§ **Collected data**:
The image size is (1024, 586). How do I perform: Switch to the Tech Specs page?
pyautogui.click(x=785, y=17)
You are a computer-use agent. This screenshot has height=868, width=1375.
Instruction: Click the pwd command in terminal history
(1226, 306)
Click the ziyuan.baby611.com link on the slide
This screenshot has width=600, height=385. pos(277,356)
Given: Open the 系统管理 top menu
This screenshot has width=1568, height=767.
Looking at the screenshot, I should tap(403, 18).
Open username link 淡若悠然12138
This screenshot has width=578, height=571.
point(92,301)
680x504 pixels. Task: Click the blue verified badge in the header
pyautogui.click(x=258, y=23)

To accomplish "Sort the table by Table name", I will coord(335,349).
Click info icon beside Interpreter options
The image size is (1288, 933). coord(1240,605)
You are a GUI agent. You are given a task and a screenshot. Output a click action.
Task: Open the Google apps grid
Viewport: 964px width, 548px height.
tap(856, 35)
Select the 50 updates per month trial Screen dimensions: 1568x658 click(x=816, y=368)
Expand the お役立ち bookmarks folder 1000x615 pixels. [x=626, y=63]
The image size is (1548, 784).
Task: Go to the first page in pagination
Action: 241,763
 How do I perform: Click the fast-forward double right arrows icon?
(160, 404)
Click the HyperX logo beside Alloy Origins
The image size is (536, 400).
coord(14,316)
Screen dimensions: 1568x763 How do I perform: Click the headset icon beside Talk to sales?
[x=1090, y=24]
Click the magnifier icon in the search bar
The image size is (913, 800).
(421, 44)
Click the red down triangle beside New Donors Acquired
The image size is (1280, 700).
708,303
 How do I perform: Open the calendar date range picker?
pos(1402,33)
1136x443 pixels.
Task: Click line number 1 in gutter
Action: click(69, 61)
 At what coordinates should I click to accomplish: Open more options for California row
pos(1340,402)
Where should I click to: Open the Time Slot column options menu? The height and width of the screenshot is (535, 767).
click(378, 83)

§ **WHAT IS NEEDED**:
The whole of the data must be given again, exactly as shown.

§ **RESPONSE TO THIS EXERCISE**:
The image size is (1024, 586). How do I perform: Switch to the Tech Specs page?
pyautogui.click(x=785, y=17)
You are a computer-use agent. This screenshot has height=868, width=1375.
Instruction: Click the pwd command in terminal history
(1226, 306)
Click the ziyuan.baby611.com link on the slide
This screenshot has width=600, height=385. pos(277,356)
Given: Open the 系统管理 top menu
This screenshot has width=1568, height=767.
Looking at the screenshot, I should tap(403, 18).
Open username link 淡若悠然12138
This screenshot has width=578, height=571.
point(92,301)
680x504 pixels. Task: Click the blue verified badge in the header
pyautogui.click(x=258, y=23)

To accomplish "Sort the table by Table name", I will coord(335,349).
Click info icon beside Interpreter options
The image size is (1288, 933). coord(1240,605)
You are a GUI agent. You are given a task and a screenshot. Output a click action.
Task: Open the Google apps grid
Viewport: 964px width, 548px height.
tap(856, 35)
Select the 50 updates per month trial Screen dimensions: 1568x658 click(x=816, y=368)
Expand the お役立ち bookmarks folder 1000x615 pixels. [x=626, y=63]
The image size is (1548, 784).
Task: Go to the first page in pagination
Action: 241,763
 How do I perform: Click the fast-forward double right arrows icon?
(160, 404)
Click the HyperX logo beside Alloy Origins
The image size is (536, 400).
coord(14,316)
Screen dimensions: 1568x763 How do I perform: Click the headset icon beside Talk to sales?
[x=1090, y=24]
Click the magnifier icon in the search bar
The image size is (913, 800).
(421, 44)
Click the red down triangle beside New Donors Acquired
The image size is (1280, 700).
708,303
 How do I perform: Open the calendar date range picker?
pos(1402,33)
1136x443 pixels.
Task: Click line number 1 in gutter
Action: click(69, 61)
 At what coordinates should I click to accomplish: Open more options for California row
pos(1340,402)
Where should I click to: Open the Time Slot column options menu? The height and width of the screenshot is (535, 767).
click(378, 83)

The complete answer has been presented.